++++ Data section ++++

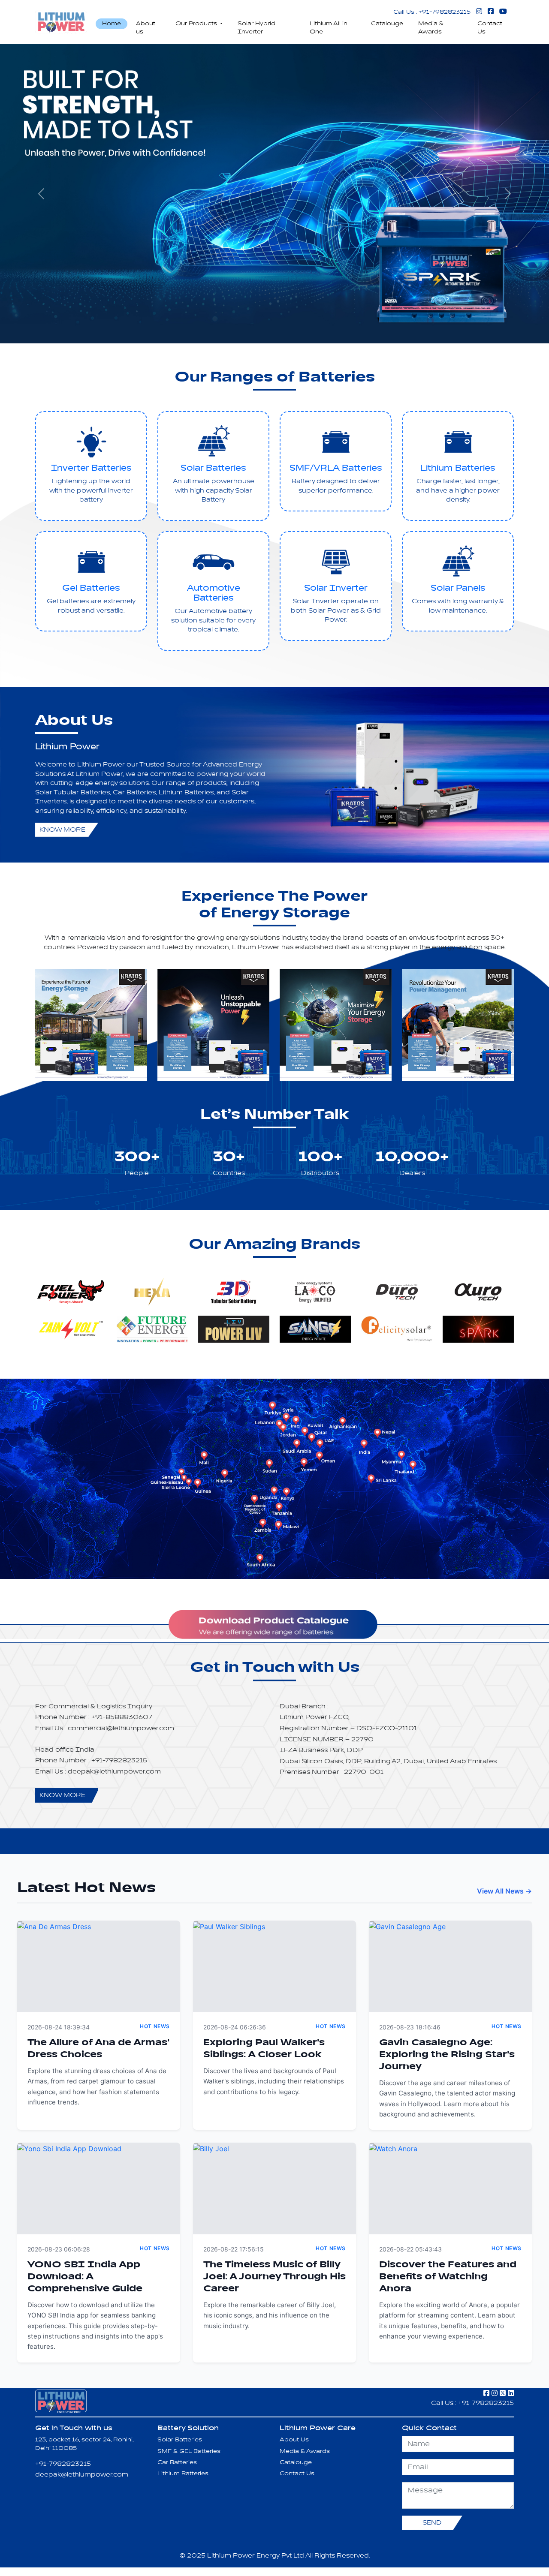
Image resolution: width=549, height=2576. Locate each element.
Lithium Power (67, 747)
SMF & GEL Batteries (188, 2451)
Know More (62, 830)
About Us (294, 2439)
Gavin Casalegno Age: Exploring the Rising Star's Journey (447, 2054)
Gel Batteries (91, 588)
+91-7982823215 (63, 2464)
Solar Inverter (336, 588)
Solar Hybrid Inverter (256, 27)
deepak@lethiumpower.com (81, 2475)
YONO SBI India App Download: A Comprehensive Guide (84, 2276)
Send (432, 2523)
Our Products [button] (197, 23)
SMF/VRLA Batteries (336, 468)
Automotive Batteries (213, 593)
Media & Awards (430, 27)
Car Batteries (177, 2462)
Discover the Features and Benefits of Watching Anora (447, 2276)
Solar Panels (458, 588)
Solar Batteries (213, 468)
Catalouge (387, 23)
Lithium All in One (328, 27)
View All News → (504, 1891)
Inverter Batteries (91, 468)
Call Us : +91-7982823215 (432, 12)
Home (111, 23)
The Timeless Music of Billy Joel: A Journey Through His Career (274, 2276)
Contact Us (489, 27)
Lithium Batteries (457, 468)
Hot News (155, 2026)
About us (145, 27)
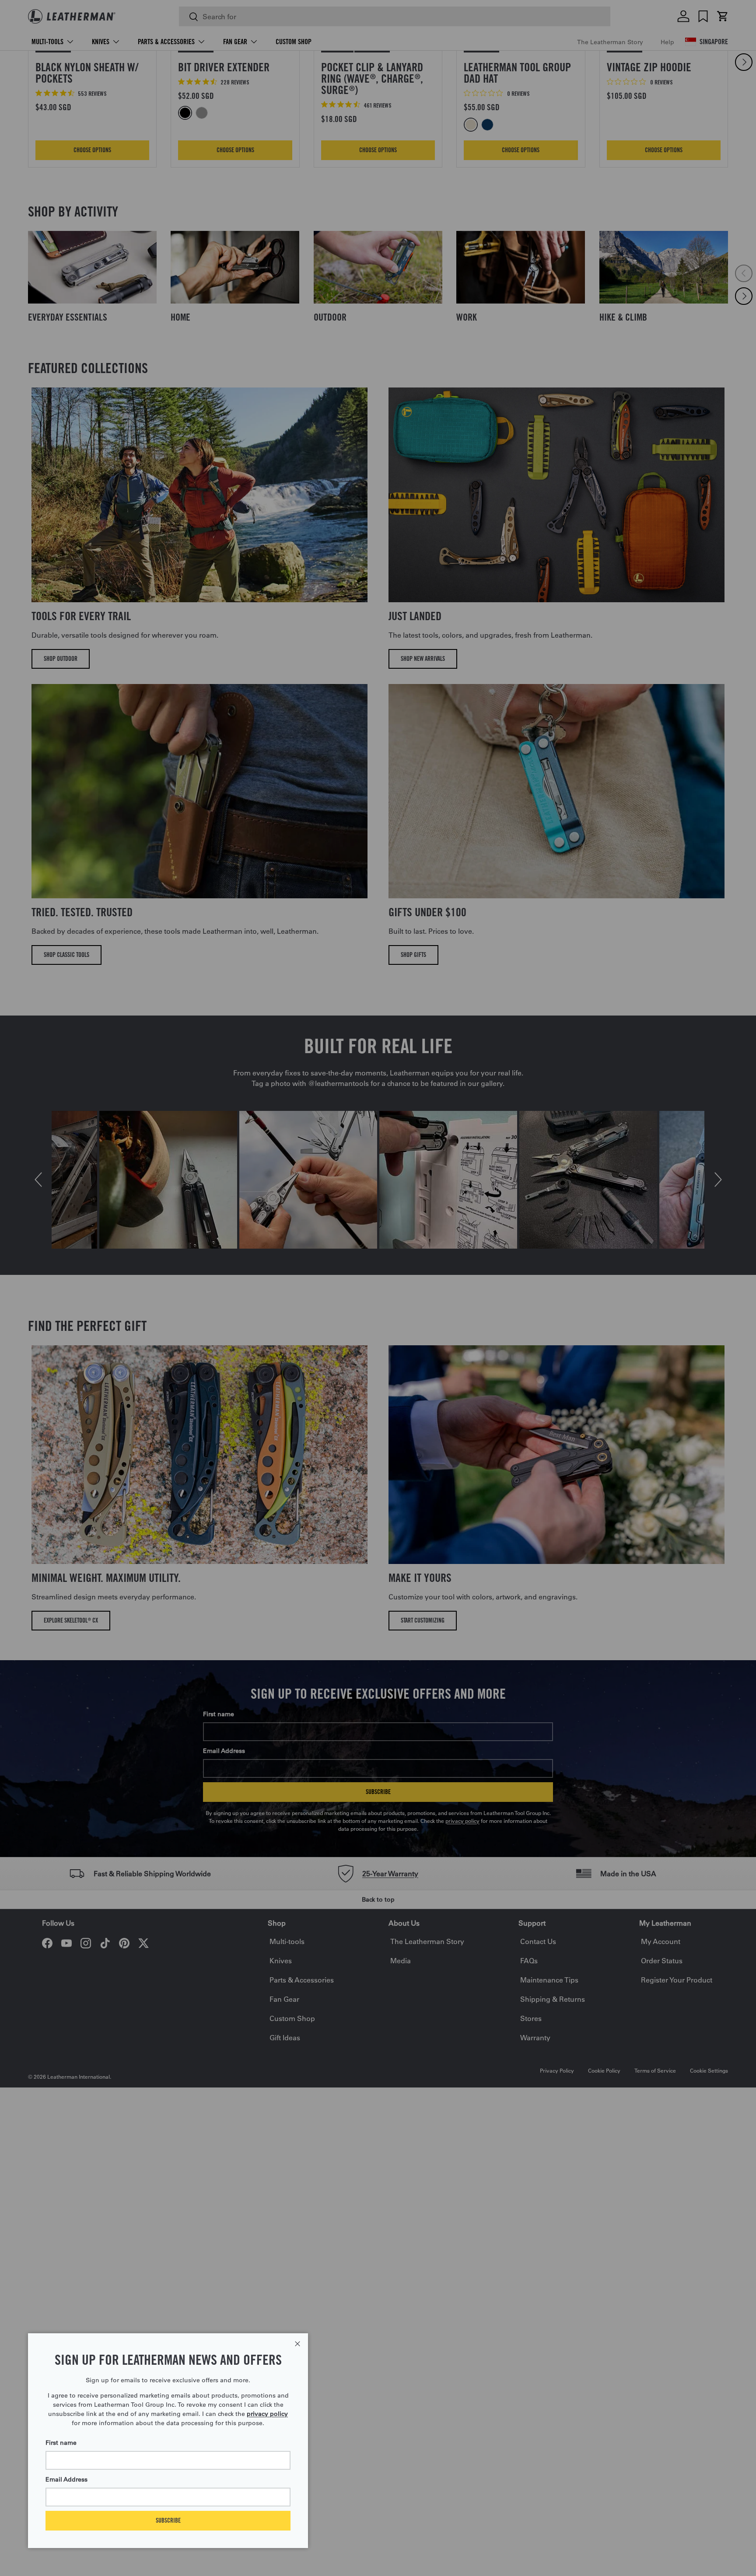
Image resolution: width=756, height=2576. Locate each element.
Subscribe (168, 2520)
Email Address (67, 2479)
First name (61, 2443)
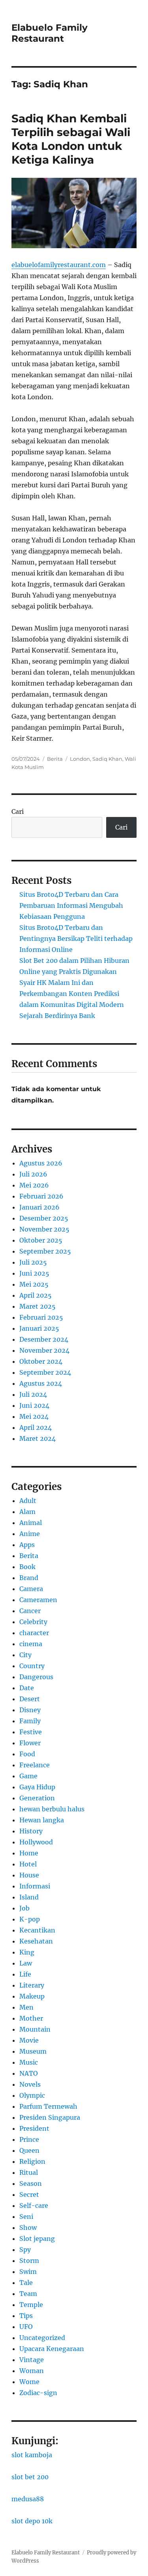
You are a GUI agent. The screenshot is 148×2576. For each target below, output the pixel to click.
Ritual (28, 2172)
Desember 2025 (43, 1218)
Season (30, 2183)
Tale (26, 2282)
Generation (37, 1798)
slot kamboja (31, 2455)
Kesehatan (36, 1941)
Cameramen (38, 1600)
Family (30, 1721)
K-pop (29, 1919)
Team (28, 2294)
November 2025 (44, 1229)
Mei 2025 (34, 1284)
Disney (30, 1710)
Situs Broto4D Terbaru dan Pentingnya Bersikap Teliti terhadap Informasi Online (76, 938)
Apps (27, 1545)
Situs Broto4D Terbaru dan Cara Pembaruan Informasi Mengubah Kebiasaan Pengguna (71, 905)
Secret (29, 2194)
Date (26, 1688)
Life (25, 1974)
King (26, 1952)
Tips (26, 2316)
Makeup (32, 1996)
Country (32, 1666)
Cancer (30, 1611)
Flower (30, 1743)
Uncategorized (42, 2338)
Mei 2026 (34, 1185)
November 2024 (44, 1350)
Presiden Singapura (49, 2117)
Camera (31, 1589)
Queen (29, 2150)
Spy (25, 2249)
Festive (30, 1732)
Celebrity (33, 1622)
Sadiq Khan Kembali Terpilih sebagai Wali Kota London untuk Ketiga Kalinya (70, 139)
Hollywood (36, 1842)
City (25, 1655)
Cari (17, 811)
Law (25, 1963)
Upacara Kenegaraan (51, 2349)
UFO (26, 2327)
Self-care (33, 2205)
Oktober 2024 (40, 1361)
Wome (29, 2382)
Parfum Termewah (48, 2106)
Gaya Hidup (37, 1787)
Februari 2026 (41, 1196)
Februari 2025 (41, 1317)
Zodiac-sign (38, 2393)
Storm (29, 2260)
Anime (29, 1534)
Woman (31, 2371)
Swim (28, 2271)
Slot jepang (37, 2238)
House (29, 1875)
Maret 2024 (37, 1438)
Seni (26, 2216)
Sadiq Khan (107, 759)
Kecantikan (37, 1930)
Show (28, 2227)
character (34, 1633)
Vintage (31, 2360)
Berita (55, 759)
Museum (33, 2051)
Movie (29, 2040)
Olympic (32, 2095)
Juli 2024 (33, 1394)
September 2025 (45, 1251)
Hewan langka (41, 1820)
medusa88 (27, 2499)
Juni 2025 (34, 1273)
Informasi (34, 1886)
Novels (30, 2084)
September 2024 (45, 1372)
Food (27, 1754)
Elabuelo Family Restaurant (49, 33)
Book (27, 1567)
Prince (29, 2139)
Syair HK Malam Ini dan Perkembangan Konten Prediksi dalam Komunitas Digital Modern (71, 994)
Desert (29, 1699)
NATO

++++

### Work task:
Repeat the listing word for word, but without its pictures.

### Output:
Image resolution: width=549, height=2576. Locate each element.
Lithium Power (67, 747)
SMF & GEL Batteries (188, 2451)
Know More (62, 830)
About Us (294, 2439)
Gavin Casalegno Age: Exploring the Rising Star's Journey (447, 2054)
Gel Batteries (91, 588)
+91-7982823215 (63, 2464)
Solar Inverter (336, 588)
Solar Hybrid Inverter (256, 27)
deepak@lethiumpower.com (81, 2475)
YONO SBI India App Download: A Comprehensive Guide (84, 2276)
Send (432, 2523)
Our Products [button] (197, 23)
SMF/VRLA Batteries (336, 468)
Automotive Batteries (213, 593)
Media & Awards (430, 27)
Car Batteries (177, 2462)
Discover the Features and Benefits of Watching Anora (447, 2276)
Solar Panels (458, 588)
Solar Batteries (213, 468)
Catalouge (387, 23)
Lithium All in One (328, 27)
View All News → (504, 1891)
Inverter Batteries (91, 468)
Call Us : +91-7982823215 (432, 12)
Home (111, 23)
The Timeless Music of Billy Joel: A Journey Through His Career (274, 2276)
Contact Us (489, 27)
Lithium Batteries (457, 468)
Hot News (155, 2026)
About us (145, 27)
Image resolution: width=756, height=2576. Locate each element.
Subscribe (168, 2520)
Email Address (67, 2479)
First name (61, 2443)
You are a GUI agent. The screenshot is 148×2576. For each target below, output the pixel to click.
Ritual (28, 2172)
Desember 2025 (43, 1218)
Season (30, 2183)
Tale (26, 2282)
Generation (37, 1798)
slot kamboja (31, 2455)
Kesehatan (36, 1941)
Cameramen (38, 1600)
Family (30, 1721)
K-pop (29, 1919)
Team (28, 2294)
November 2025 (44, 1229)
Mei 2025 (34, 1284)
Disney (30, 1710)
Situs Broto4D Terbaru dan Pentingnya Bersikap Teliti terhadap Informasi Online (76, 938)
Apps (27, 1545)
Situs Broto4D Terbaru dan Cara Pembaruan Informasi Mengubah Kebiasaan Pengguna (71, 905)
Secret (29, 2194)
Date (26, 1688)
Life (25, 1974)
King (26, 1952)
Tips (26, 2316)
Makeup (32, 1996)
Country (32, 1666)
Cancer (30, 1611)
Flower (30, 1743)
Uncategorized (42, 2338)
Mei 2026 (34, 1185)
November 2024 (44, 1350)
Presiden Singapura (49, 2117)
Camera (31, 1589)
Queen (29, 2150)
Spy (25, 2249)
Festive (30, 1732)
Celebrity (33, 1622)
Sadiq Khan Kembali Terpilih sebagai Wali Kota London untuk Ketiga Kalinya (70, 139)
Hollywood (36, 1842)
City (25, 1655)
Cari (17, 811)
Law (25, 1963)
Upacara Kenegaraan (51, 2349)
UFO (26, 2327)
Self-care (33, 2205)
Oktober 2024 (40, 1361)
Wome (29, 2382)
Parfum Termewah (48, 2106)
Gaya Hidup (37, 1787)
Februari 2026 (41, 1196)
Februari 2025 (41, 1317)
Zodiac-sign (38, 2393)
Storm (29, 2260)
Anime (29, 1534)
Woman (31, 2371)
Swim (28, 2271)
Slot jepang (37, 2238)
House (29, 1875)
Maret 2024 (37, 1438)
Seni (26, 2216)
Sadiq Khan (107, 759)
Kecantikan (37, 1930)
Show (28, 2227)
character (34, 1633)
Vintage (31, 2360)
Berita (55, 759)
Museum (33, 2051)
Movie (29, 2040)
Olympic (32, 2095)
Juli 2024 (33, 1394)
September 2025 (45, 1251)
Hewan langka (41, 1820)
medusa88 (27, 2499)
Juni 2025 (34, 1273)
Informasi (34, 1886)
Novels (30, 2084)
September 2024 (45, 1372)
Food (27, 1754)
Elabuelo Family Restaurant (49, 33)
Book (27, 1567)
Prince (29, 2139)
Syair HK Malam Ini dan Perkembangan Konten Prediksi dalam Komunitas Digital Modern (71, 994)
Desert (29, 1699)
NATO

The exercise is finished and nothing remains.